» **WHAT TO DO**
Each record below must be reproduced exactly as it reads, with its images omitted.

#####

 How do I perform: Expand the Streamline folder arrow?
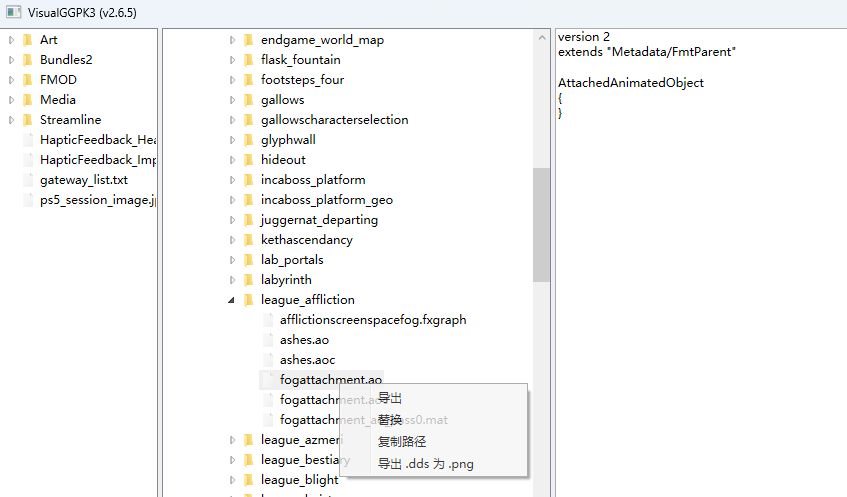pyautogui.click(x=11, y=120)
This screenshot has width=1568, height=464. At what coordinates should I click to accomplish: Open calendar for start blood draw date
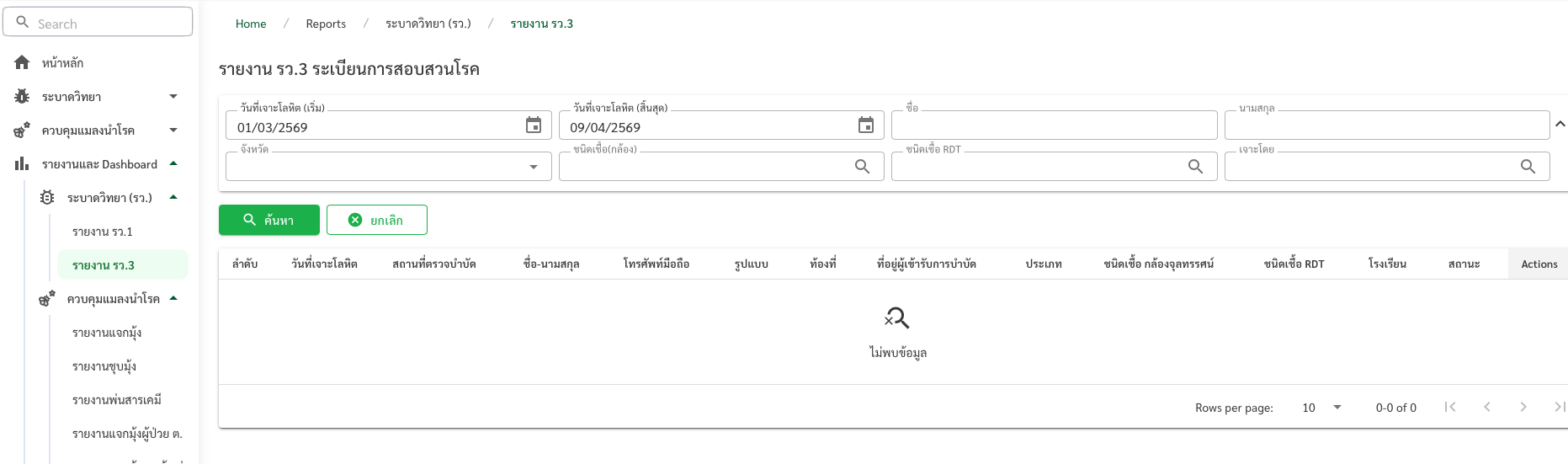pos(534,125)
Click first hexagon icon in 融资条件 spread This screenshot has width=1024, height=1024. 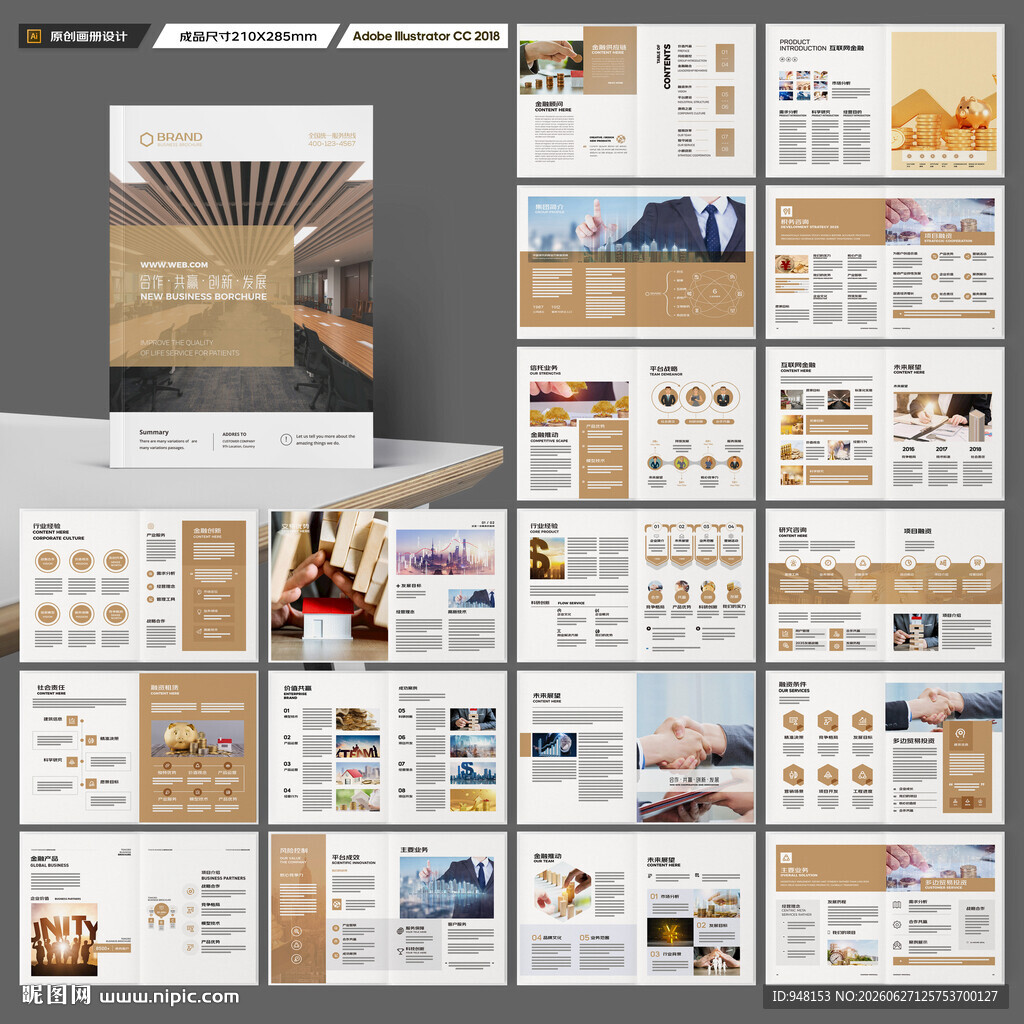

#####

» **RESPONSE TO THIS TASK**
 How do I perform: Expand the Streamline folder arrow?
pyautogui.click(x=11, y=120)
This screenshot has width=1568, height=464. At what coordinates should I click to accomplish: Open calendar for start blood draw date
pos(534,125)
Click first hexagon icon in 融资条件 spread This screenshot has width=1024, height=1024. 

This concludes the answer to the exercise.